The plan to implement 60-day prescriptions has triggered a heated discussion regarding potential medicine shortages. 

While doctors' groups celebrate the move as a victory for patients, the Pharmacy Guild of Australia expresses apprehension, claiming that the new limit will worsen existing shortages.

Out of the 495 medicines facing supply shortages, only 46 are classified as critical shortages. The rest have either a medium or low impact. 

Additionally, the Therapeutic Goods Administration's medicine shortage database indicates that alternatives, including generics or similar drugs in different strengths, are available for many listed medications.

Experts dismiss claims that the 60-day prescription change will lead to shortages. 

Health economist Stephen Duckett has described the notion as “rubbish”, clarifying that it will not increase the number of drugs dispensed, but rather change the frequency. 

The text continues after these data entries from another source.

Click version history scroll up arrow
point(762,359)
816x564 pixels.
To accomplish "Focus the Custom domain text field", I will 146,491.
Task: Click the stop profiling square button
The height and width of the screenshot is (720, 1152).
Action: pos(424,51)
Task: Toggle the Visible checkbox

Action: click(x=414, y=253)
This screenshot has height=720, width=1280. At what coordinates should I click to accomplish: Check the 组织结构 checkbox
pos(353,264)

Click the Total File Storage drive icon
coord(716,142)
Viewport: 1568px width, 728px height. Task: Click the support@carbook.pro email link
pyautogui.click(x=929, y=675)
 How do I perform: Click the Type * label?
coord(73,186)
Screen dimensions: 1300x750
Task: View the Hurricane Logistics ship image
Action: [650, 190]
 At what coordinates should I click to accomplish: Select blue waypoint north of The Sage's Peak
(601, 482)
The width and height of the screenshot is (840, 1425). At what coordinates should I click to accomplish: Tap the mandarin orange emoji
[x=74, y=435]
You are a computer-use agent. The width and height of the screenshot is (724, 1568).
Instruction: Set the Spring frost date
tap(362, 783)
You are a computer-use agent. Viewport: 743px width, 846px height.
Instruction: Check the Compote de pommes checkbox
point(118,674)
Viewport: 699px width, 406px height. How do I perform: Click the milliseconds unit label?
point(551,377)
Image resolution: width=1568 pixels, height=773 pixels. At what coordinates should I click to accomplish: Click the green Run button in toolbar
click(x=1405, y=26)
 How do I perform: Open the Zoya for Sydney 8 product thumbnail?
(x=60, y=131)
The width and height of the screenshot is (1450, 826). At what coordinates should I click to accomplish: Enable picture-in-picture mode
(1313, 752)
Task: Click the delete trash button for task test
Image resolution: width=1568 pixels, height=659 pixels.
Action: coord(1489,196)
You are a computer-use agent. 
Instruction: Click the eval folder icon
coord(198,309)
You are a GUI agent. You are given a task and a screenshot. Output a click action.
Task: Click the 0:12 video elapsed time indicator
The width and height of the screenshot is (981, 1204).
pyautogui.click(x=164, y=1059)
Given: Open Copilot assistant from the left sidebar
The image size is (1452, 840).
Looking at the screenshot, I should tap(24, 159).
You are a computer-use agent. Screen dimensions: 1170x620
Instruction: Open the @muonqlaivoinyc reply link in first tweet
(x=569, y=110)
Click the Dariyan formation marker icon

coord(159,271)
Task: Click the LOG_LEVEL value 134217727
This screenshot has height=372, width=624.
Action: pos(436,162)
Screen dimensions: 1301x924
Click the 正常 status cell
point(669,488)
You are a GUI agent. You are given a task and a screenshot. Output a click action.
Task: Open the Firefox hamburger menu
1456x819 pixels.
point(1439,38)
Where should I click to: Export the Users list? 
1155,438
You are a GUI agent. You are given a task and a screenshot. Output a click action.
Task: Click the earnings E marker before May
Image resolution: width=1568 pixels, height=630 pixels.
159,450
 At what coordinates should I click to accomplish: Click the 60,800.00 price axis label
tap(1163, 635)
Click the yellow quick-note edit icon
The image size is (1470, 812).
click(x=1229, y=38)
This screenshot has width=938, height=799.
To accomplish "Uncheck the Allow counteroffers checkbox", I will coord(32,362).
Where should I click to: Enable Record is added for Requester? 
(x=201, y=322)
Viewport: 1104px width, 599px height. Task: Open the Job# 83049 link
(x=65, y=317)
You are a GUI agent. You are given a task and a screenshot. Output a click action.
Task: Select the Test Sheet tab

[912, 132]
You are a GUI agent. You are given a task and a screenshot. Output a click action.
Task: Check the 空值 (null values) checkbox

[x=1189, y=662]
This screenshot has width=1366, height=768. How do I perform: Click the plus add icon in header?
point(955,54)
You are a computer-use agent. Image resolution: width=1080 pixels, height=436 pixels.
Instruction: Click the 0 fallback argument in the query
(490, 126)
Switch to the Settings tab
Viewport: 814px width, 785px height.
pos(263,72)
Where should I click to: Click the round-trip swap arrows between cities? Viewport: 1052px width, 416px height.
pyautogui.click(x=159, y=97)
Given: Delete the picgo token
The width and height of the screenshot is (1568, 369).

Other experts say the claim does not make sense because patients will still consume the same amount of medicine.

The Australian Medical Association's Queensland president, Dr Maria Boulton, supports this stance, stating that most supply issues are short-term and primarily affect antibiotics, which will not be impacted by the prescription plan.

According to the Pharmaceutical Benefits Advisory Committee, only seven out of over 300 affected medicines faced shortages with no direct alternative. 

The committee says that medicine shortages are influenced by factors unrelated to the prescription quantity.

The government's 60-day prescription plan will be implemented in three stages, starting in September, and primarily affects 325 types of medicines.